◆ YOUR INSTRUCTIONS
From the line that contains "Viewport: 789px width, 494px height." to the last line of the entries, write each line out exactly; include both ends and nothing else.

◆ DATA UNDER STUDY
┌──

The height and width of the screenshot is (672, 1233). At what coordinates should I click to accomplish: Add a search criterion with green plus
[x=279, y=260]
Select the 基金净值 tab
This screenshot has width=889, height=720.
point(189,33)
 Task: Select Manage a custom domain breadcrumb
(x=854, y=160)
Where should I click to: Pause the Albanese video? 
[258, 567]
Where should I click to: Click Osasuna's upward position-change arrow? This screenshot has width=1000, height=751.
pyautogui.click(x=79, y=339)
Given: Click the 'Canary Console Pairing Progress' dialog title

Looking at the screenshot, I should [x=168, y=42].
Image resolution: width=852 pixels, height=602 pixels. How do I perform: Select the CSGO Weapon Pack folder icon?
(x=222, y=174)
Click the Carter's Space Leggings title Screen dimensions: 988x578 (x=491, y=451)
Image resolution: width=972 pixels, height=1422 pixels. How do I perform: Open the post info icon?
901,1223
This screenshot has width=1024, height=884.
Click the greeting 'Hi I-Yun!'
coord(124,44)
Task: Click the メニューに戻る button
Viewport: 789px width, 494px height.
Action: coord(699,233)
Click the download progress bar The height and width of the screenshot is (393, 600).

└──

◆ RESPONSE TO THIS EXERCISE
Viewport: 789px width, 494px height.
Action: coord(699,233)
Click the download progress bar The height and width of the screenshot is (393, 600).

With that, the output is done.